— Гараська, — окликнул он одну из них, — ты куда же это так нарядилась?
Девушка, сидевшая ка перилах, оглянулась и хвастливо ответила:
— За границу едем, дядя Опанас, в Германию…
— Оксанка тоже?
— А как же. Мы с ней неразлучные! — сказала вторая.
— Что ж там делать будете? — спросил усатый, которого Гараська назвала Опанасом.
— Что придется, дядя Опанас. Не все же здесь пропадать. Хоть свет поглядим… — Подружки охотно поддерживали разговор, они не почувствовали враждебного тона. Остальные слушали молча.
— Ну-ну, глядите! — Опанас язвительно усмехнулся. — Там для вас место припасено, борделей много… — Он повернулся и неторопливо стал выбираться из толпы. Раздался одобрительный смешок.

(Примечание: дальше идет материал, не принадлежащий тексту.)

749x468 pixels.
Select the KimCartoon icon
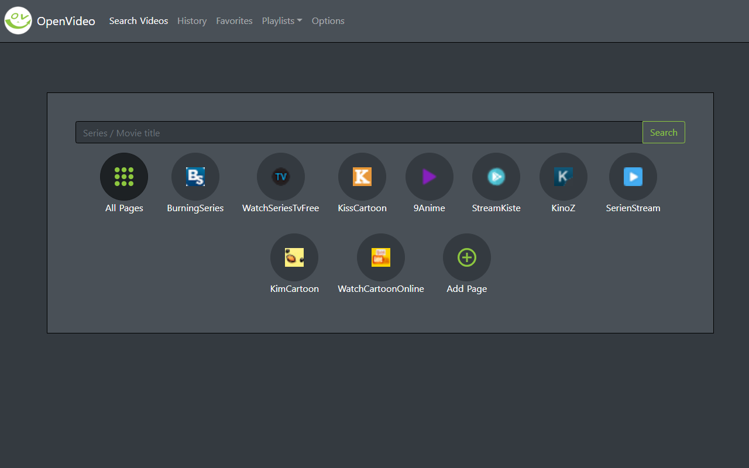[294, 257]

Гараська вспыхнула, растерянно оглянулась. Лицо Оксанки стало злым, похожим на хорьковую мордочку.
— Ты смотри! Ты не очень-то!.. Не то… Не то… — Ей хотелось сказать что-то обидное, хлесткое, но она не нашлась.

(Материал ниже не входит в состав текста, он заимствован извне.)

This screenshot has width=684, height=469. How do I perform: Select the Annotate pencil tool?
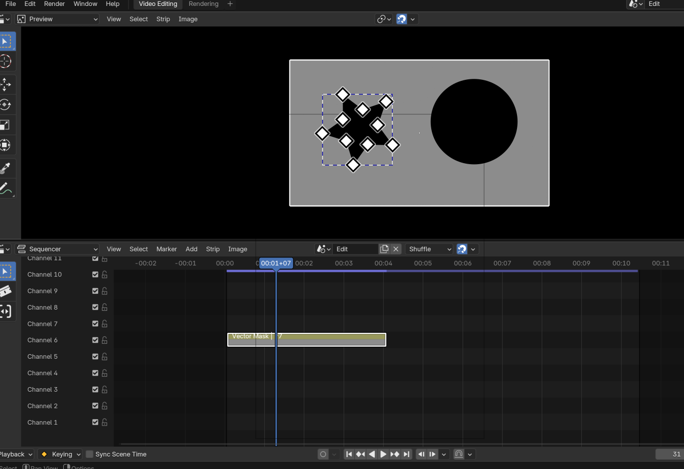[6, 189]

Внимание толпы отвлекла немецкая машина. Шарахнулись в сторону, чтобы не попасть под гусеницы бронетранспортера. Машина остановилась перед крыльцом. Из кабины вылез франтоватый пожилой офицер, худощавый, с дряблой синевой под глазами. Его сопровождал белесый, широкоплечий эсэсовец-оберштурмфюрер. Из кузова выпрыгнули несколько солдат в черных шинелях, оттеснили толпу, стали в ряд между крыльцом и машиной.
Прибывшие поднялись по ступеням, прошли не глядя мимо девчат и парней, расступившихся перед ними, и исчезли за дверями сеней.
— Шнеллер, шнеллер! — говорил франтоватый офицер сопровождавшему его эсэсовцу. — Мы должны уже трогаться. — Офицер нетерпеливо посмотрел на часы. Для этого он отвернул рукав френча и поднес руку к близоруким глазам.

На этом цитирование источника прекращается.